- TechStack
- The RGA-Protocol
- Using the CodeMirror Library
- Implementation of the RGA-Protocol
- Future Work
- References
The complete project is built with Docker and Docker Compose.
Used Technologies for the Backend:
- Go (go1.13)
- Delve debugger
Used Technologies for the Frontend-Clients:
- CodeMirror
- npm
- Webpack
- Babel
- ESLint
- Jasmine
- Karma
The used protocol is based on the specification from Attiya et al. [1]. The protocol uses replicas. Each replica contains the current state of its user´s text editor. Changes from the user will be propagated via the server to all other replicas.
The for RGAs necessary list is in [1] implemented as timestamped insertion (TI) tree. A node of the TI tree can contain zero or more children, which are ordered lexicographically. Each node of the TI tree contains a unique timestamp. The timestamp is a tuple (x, rplid), where x is a global logical clock and rplid a unique replica-id. The timestamps are ordered as followed:
((x, rplid) < (x', rpl'id)) ⇔ (x < x') ∨ ( (x = x') ∧ (rplid < rpl'id) )
- Delete: The element which needs to be deleted is marked as tombstone an remains in the tree.
- Read: The tree is traversed by depth-first search. All visited elements are assembled into the sequence s(N). Tombstones will be skipped and child-nodes are visited in descending order.
- Insert: The new element a will be inserted at the position k in s(N). The new node is a tuple n = (a,t,p), where t = ((x+1), rplid) and x is the highest value of the logical clock. For the parent-node p=ak-1 if k>0. p is the new root node if k=0.
The protocol is based on specification from [1], but some simplifications have been made. A replica is a state machine which is defined as (N,A,L). N is the TI tree, A the send-buffer and L the receive-buffer. The initial state of a replica is (∅,∅,∅). The following state transitions are possible:
- Insertion/Deletion: Insertions and deletions of nodes corresponds to the section Operations of the Ti Tree. After a insertion or a deletion the node is added to the buffer A.

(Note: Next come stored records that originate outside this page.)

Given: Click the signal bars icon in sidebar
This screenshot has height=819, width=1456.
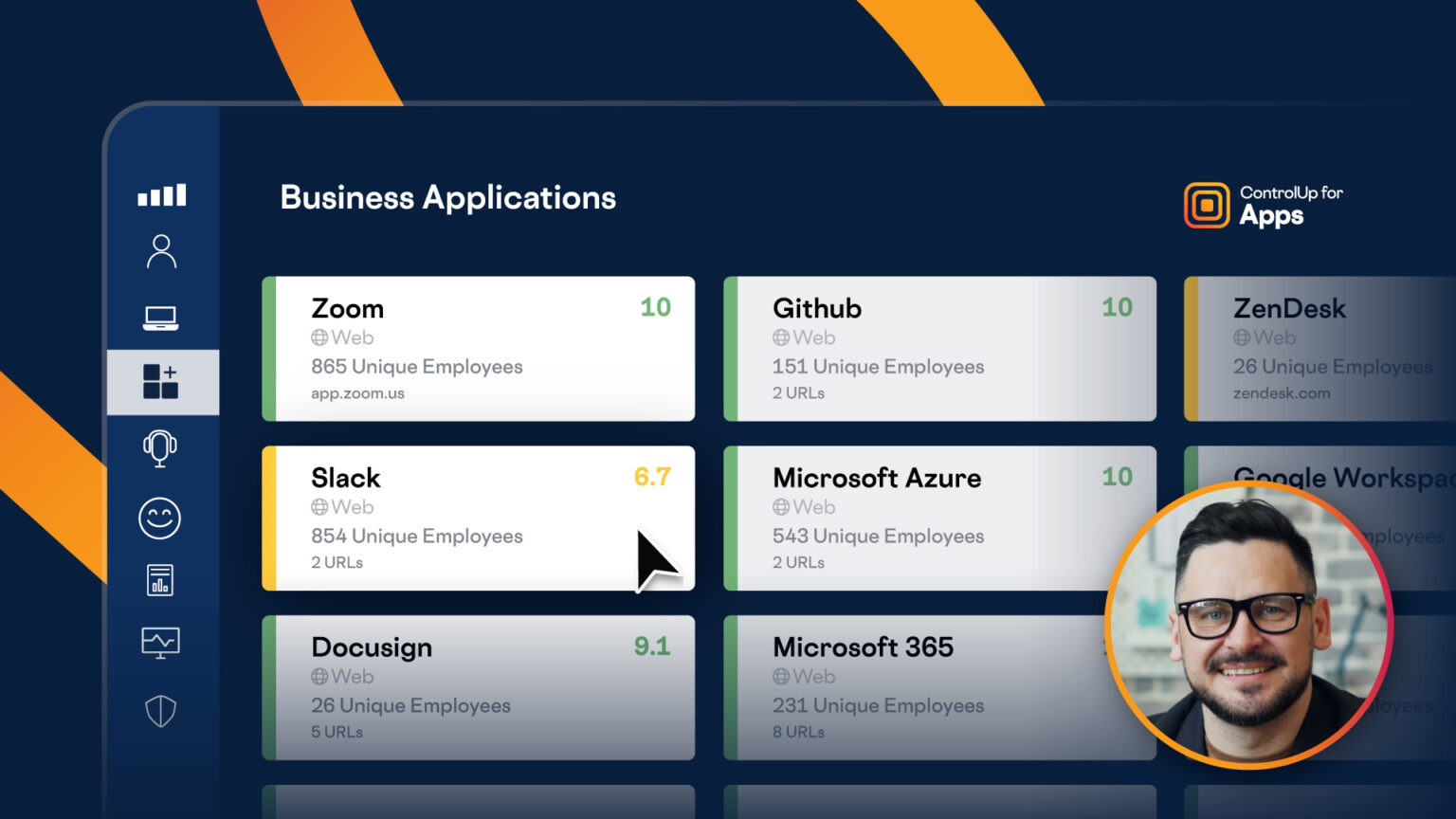Looking at the screenshot, I should point(162,195).
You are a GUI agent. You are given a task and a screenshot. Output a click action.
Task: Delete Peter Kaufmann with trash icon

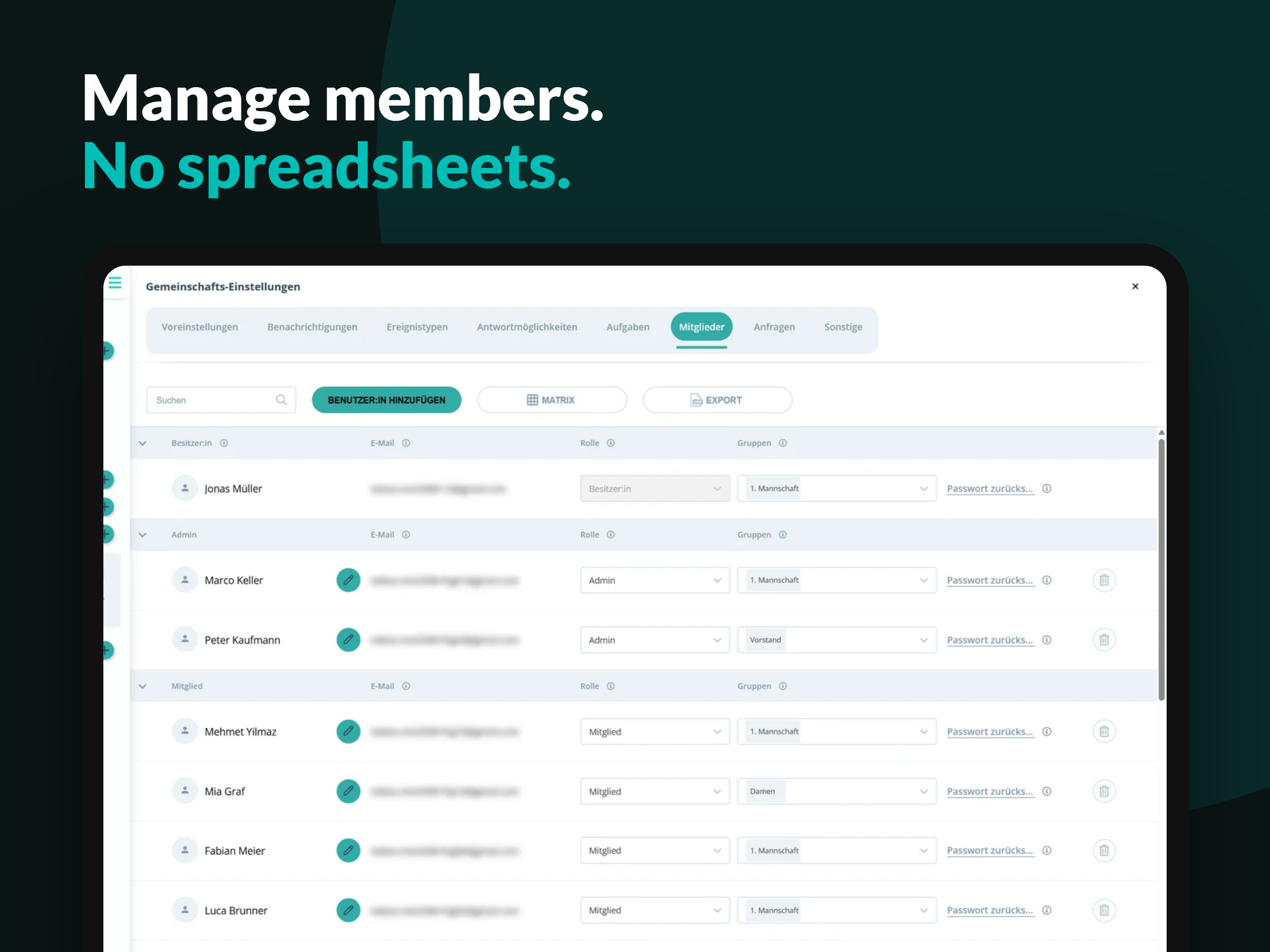coord(1103,640)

- Send: If A ≠ ∅ all messages of A will be sent to all other replicas.
- Receive: If L ≠ ∅ and l ∈ L ∧ l.p ∈ N then l will be added to N. If the parent-node of l is not in N then l remains in the buffer. Tombstone-nodes are only added to N, if they already exist in N.
CodeMirror is a library which extends a
html-textarea with the functions of a normal text editor. CodeMirror
organizes the characters in the text editor as matrix. An API provides
the necessary functions to manipulate the content and to get notified
via Change-Event when changes by the user are made. For the
remote cursor we use the bookmarks. A bookmark marks a
character with an html-element and follows the character if any changes
in the text editor are made.
The gRPC-Service contains four gRPC-methods. Two of them are used for replica- and session-handling. The other two methods are for the RGA-protocol.

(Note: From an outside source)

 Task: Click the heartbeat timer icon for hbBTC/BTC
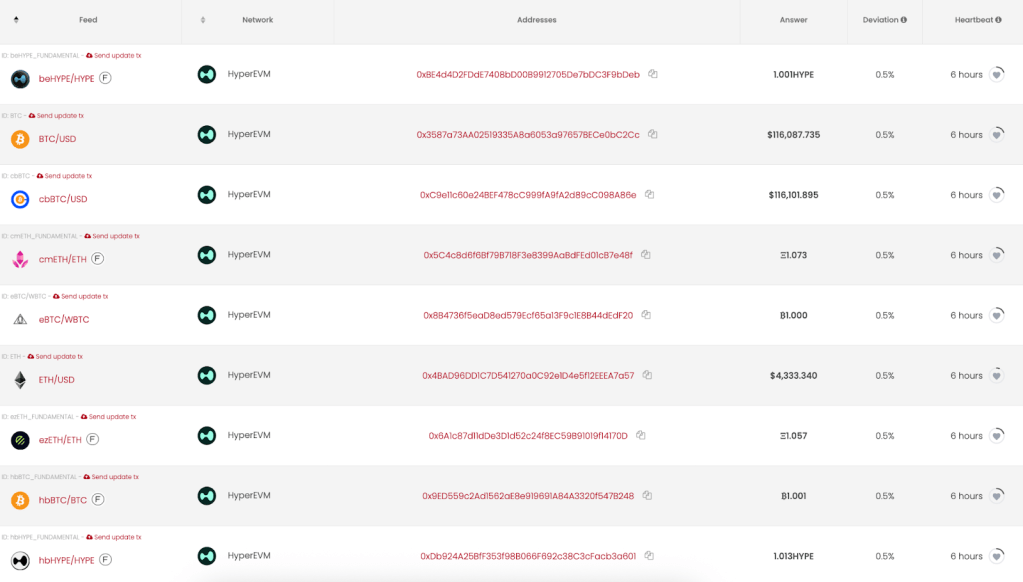(x=997, y=495)
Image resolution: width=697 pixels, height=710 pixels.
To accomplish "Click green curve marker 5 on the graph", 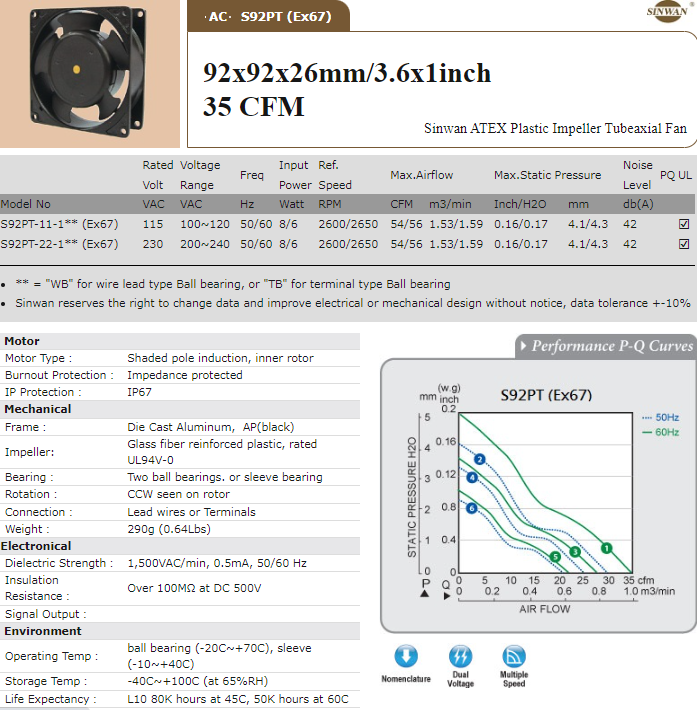I will click(555, 557).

The client can open a new session. From the server he gets back
the unique sessionId.
rpc CreateSessionId(Empty) returns (SessionResponse);
message Empty {
}
message SessionResponse {
string sessionId = 1;
}The client can use a sessionId from a friend, who has invited
him to the session or he has already created an id with the previous
RPC-method CreateSessionId. For the remote-cursors it is
necessary to specify a nickName, which will be displayed to
the other users. The response to this unary RPC-method contains
a unique replicaId.
rpc JoinSession(JoinSessionRequest) returns (JoinSessionResponse);
message JoinSessionRequest {
string sessionId = 1;
string nickName = 2;
}
message JoinSessionResponse {
int64 replicaId = 1;
}Every local change from a client will be propagated immediately to the
server via LocalUpdateRequest. For the mapping of the change
to the correct session the server needs the sessionId.

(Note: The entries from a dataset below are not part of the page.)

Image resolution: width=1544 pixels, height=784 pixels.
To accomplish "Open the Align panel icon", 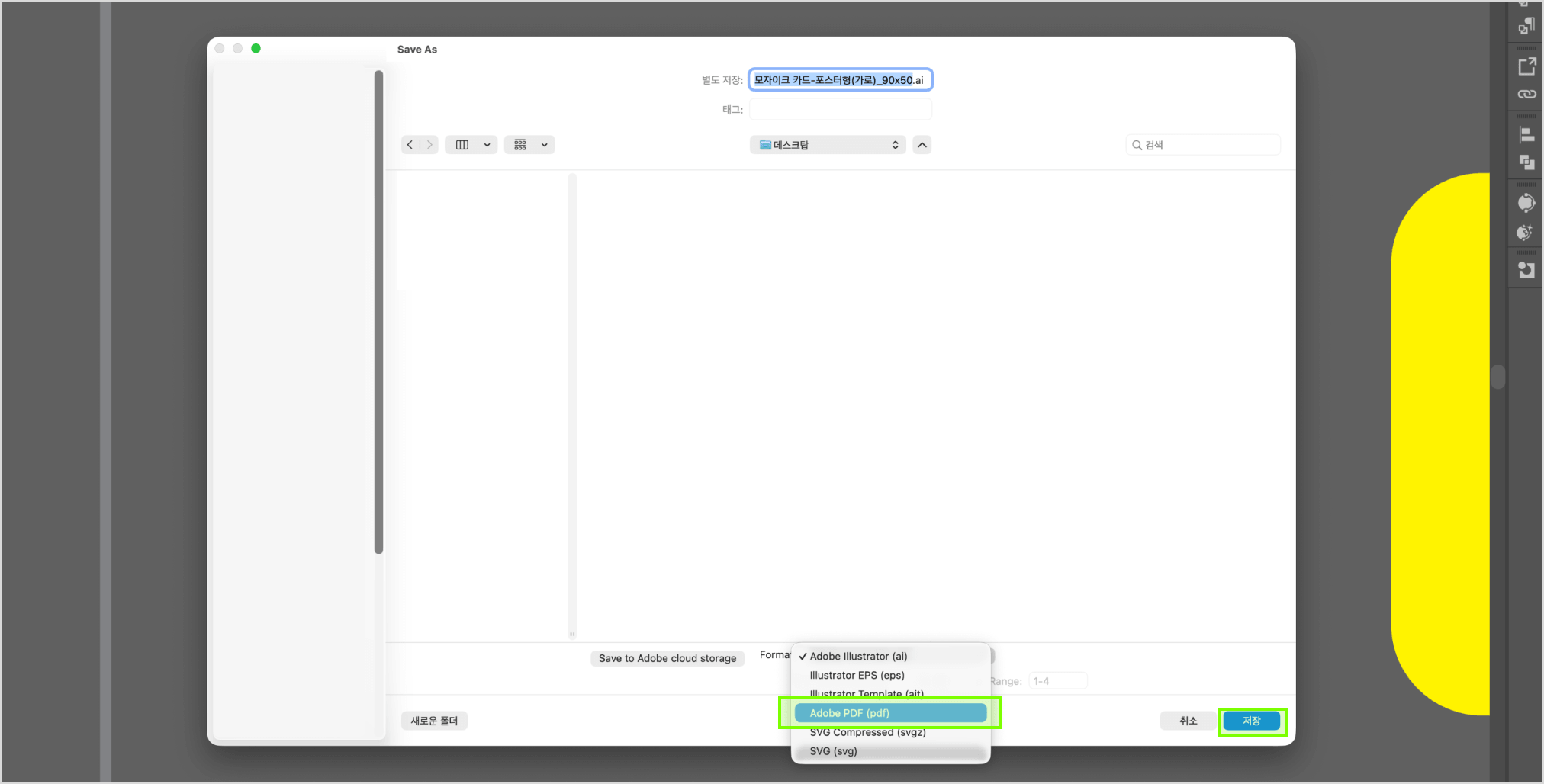I will [x=1526, y=135].
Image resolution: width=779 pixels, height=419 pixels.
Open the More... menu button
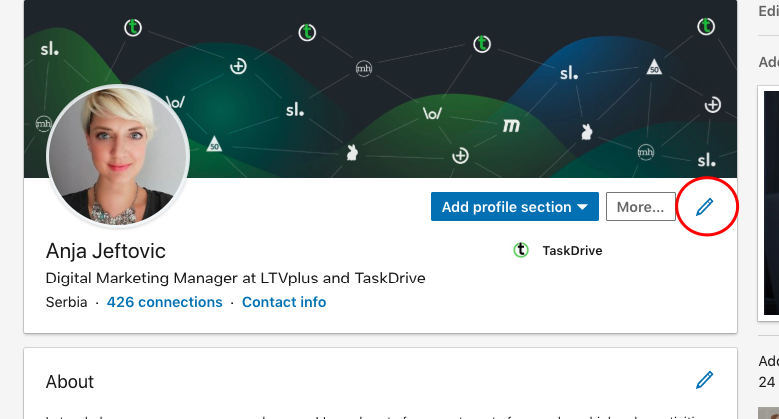coord(640,207)
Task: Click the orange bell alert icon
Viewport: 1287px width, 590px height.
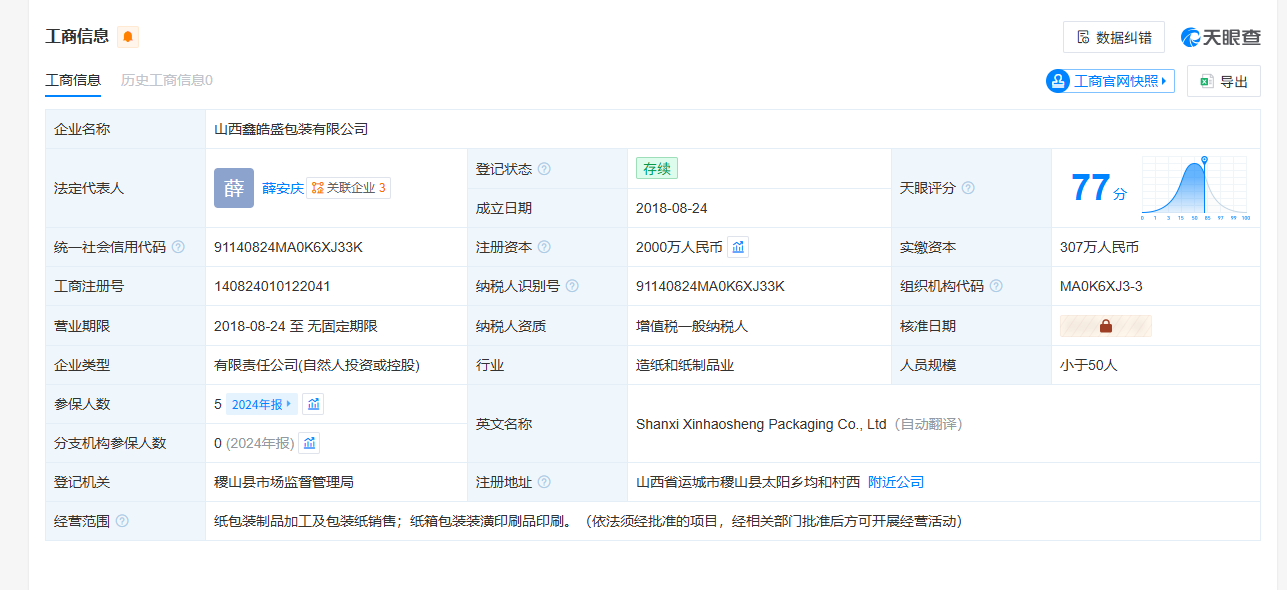Action: pyautogui.click(x=128, y=37)
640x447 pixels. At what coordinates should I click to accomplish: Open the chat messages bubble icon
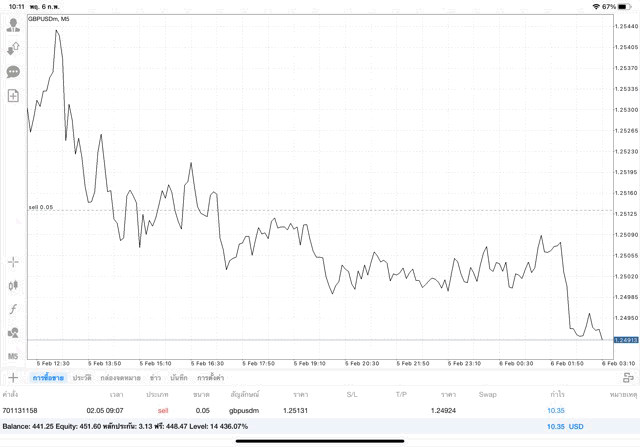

rpc SendLocalUpdate(LocalUpdateRequest) returns (LocalUpdateResponse);
message LocalUpdateRequest {
TiTreeNode node = 1;
int64 replicaId = 2;
string sessionId = 3;
}
message LocalUpdateResponse {
string statusMessage = 1;
}This gRPC-method is for server-side streaming. With the request a stream will be opened at the server. Via the stream the server will send all former changes of the session and all upcoming changes.
rpc SubscribeForRemoteUpdates(RemoteUpdateRequest) returns (stream RemoteUpdateResponse);
message RemoteUpdateRequest {
int64 replicaId = 1;
string sessionId = 2;
}
message RemoteUpdateResponse {
int64 senderReplicaId = 1;
TiTreeNode node = 2;
string nickname = 3;
}The gRPC-Server is implemented in go. It propagates the change-messages of the clients to all other clients of the same session. The messages are transmitted according to the Publisher/Subscriber Pattern. A client (Subscriber) has to register for a topic (session). After the registration the client receives all previous messages and all future messages from all other replicas of the session.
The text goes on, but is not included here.